Wednesday, February 22, 2006

Personal Financial Ratios from the FPA Journal

I recently read an interesting article from a professional financial planning journal that used three relatively simple ratios to diagnose your financial health. Here's a link and their executive summary...FPA Journal - Personal Financial Ratios: An Elegant Road Map to Financial Health and Retirement:

"Investors commonly use stock ratios such as the price to earnings, price to book, and dividend yield to assess the financial health of a company because the ratios concisely benchmark a company's financial status.

Clients and their financial advisors have no comparable ratios that would allow investors to conduct a similar analysis of their personal financial circumstances. This article establishes a set of personal financial ratios that individuals can use to analyze their financial standing. Just as stock ratios are primarily based on a company's earnings, the personal financial ratios are based on an individual's income. There are three ratios: savings to income, debt to income, and savings rate to income.

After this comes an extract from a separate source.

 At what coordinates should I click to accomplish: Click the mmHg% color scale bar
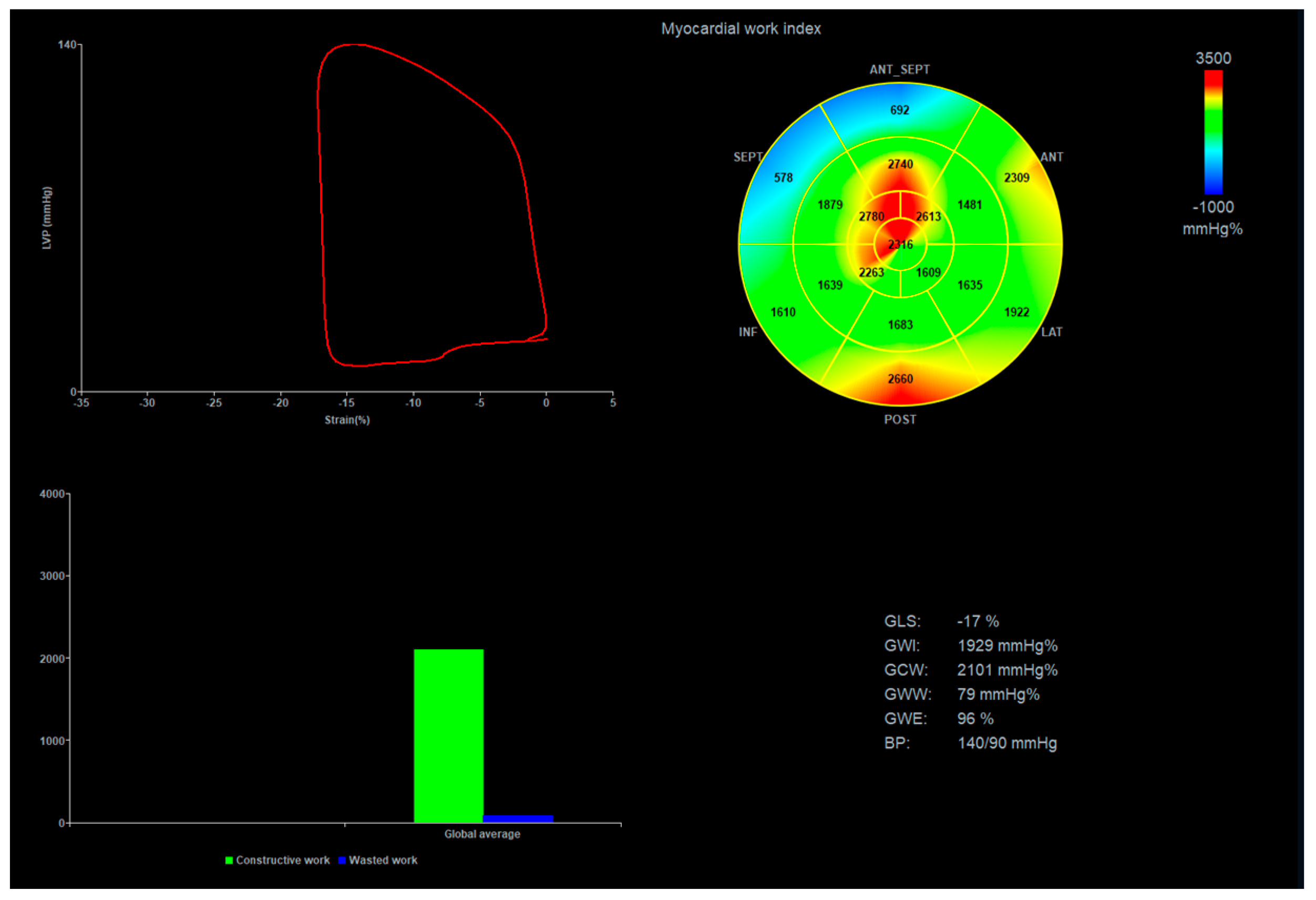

The ratios are derived from a series of assumptions including household budgets, post-retirement income replacement, rates of return, and retirement distribution rates.

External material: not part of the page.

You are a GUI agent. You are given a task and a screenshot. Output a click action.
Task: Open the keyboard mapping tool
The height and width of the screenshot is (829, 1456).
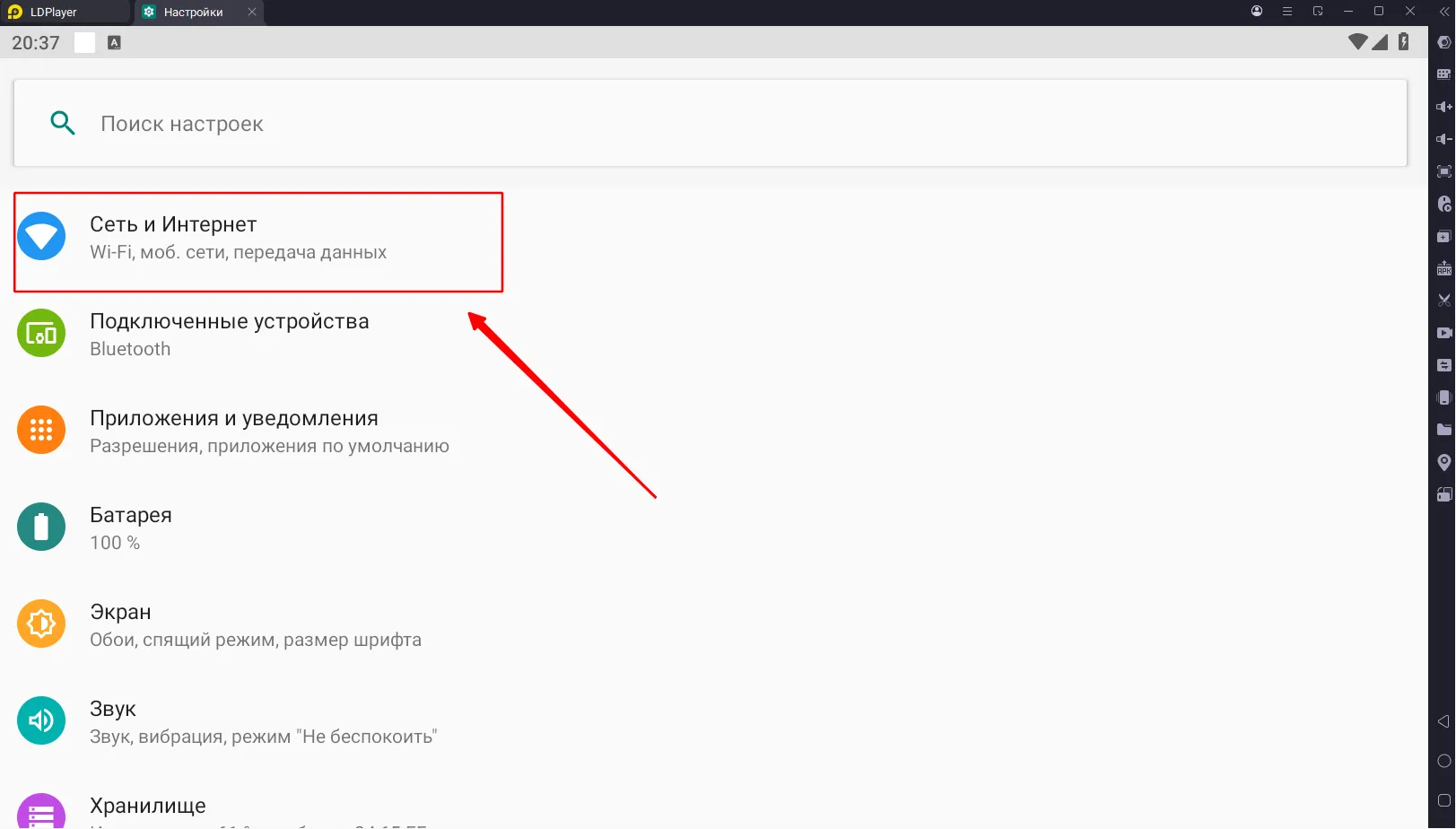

The ratios are designed to serve as a road map so that investors can compare their individual ratios against the benchmarks to determine whether they are on track to retire by age 65. The ratios serve as a practical tool for advisors to help convey to their clients the fundamental relationship between one's income, debt, and savings rate, and how those relationships must change over time."

The ratios are pretty straight-forward...
  • S/I - Savings to Income - savings is defined as all of your assets EXCEPT your primary residence and income is your gross annual income from employment
  • D/I - Debt to Income - debt includes mortgage, car loans / leases, educational loans, etc.
  • SR/I - Savings Rate to Income - savings rate is the annual amount you are saving including employer match for 401k. It should not include the earnings on those savings.
The author constructed two guideline tables based on age, expected real returns and retirement withdrawal rate. The first one is his recommendation:


Here's a (much) more conservative table assuming lower market returns and a lower withdrawal rate...

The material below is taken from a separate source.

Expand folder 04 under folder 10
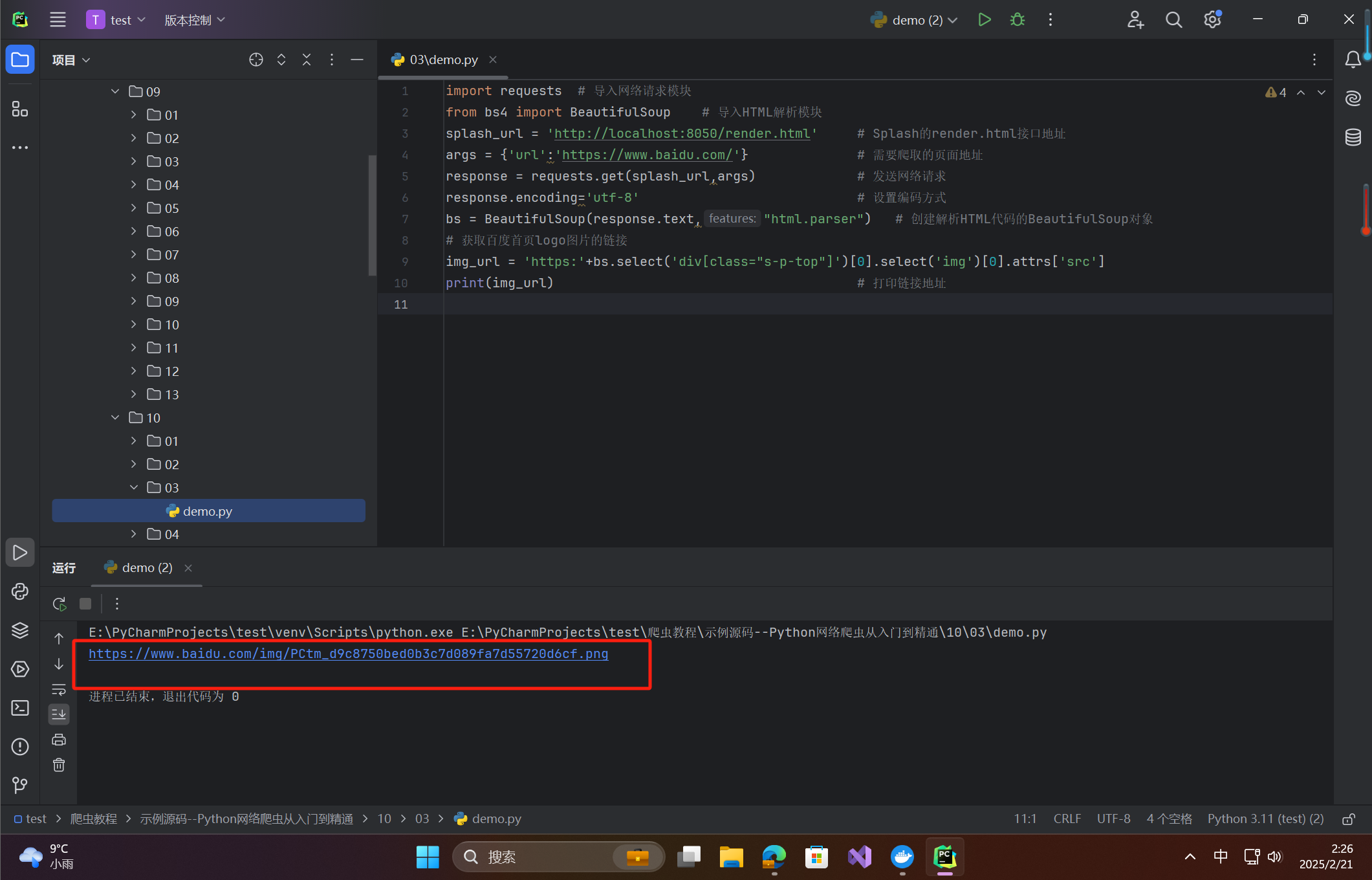Screen dimensions: 1372x880 click(x=133, y=534)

Here are my ratios and my financial age based on the more conservative table:
  • S/I - 3.9 - 44
  • D/I - 1.7 - 30
  • SR/I - 30% - ??

I have a small beef with the author's separation of assets and debt into to separate ratios. I would suggest that you could combine them into: INW/I - investable net worth to income. Simply subtract your D/I from your S/I. My INW/I is 2.2 which would translate to a financial age of 42 or 43.

It looks like I'm on track to hit my magic number (i.e. have enough money to live Harry Newton's life of managing my investments full-time) before I reach 65. I like the simple-to-track goal of accumulating 15 times your salary. I was just commenting to my wife that we're doing well financially but that we really don't have any concrete goals.

I'll continue to watch my ratios and I encourage you to calculate yours and share them with my readers.

3 Comments:

At 4:12 PM, Blogger Jim said...

Interesting article, ER. Since I've retired, I don't know if these ratios would mean anything now, since they all divide by income, which the article says comes from employment. I did it as of the last day of my work. I came up with
S/I=5.98
D/I=0.908
SR/I= 0.158

Did you hear about another ratio that I heard about? Lee Eisenberg wrote a book entitled "The Number", which is Expenses divided by return on investments. For example, if expenses are $60,000 and your investments earn 5%, then your Number is 60,000/0.05 = $1.2 million.

 
At 7:29 AM, Anonymous Anonymous said...

The debt calculation oddly punishes you for owning a home. There's no benefit for equity - only a penalty for the debt.

You are in a much better financial situation with your home paid off as opposed to renting.

 
At 3:57 PM, Anonymous Anonymous said...

Heh, interesting that we're tracking very similarly even though our lives are pretty different and we're different ages:

S/I = 3.6
D/I = 1.4
SR/I = 25%

I think I'll still hit my goal of semi-retirement in 10 years, even though I'm close to my age in those charts. It's the power of being a cheapass!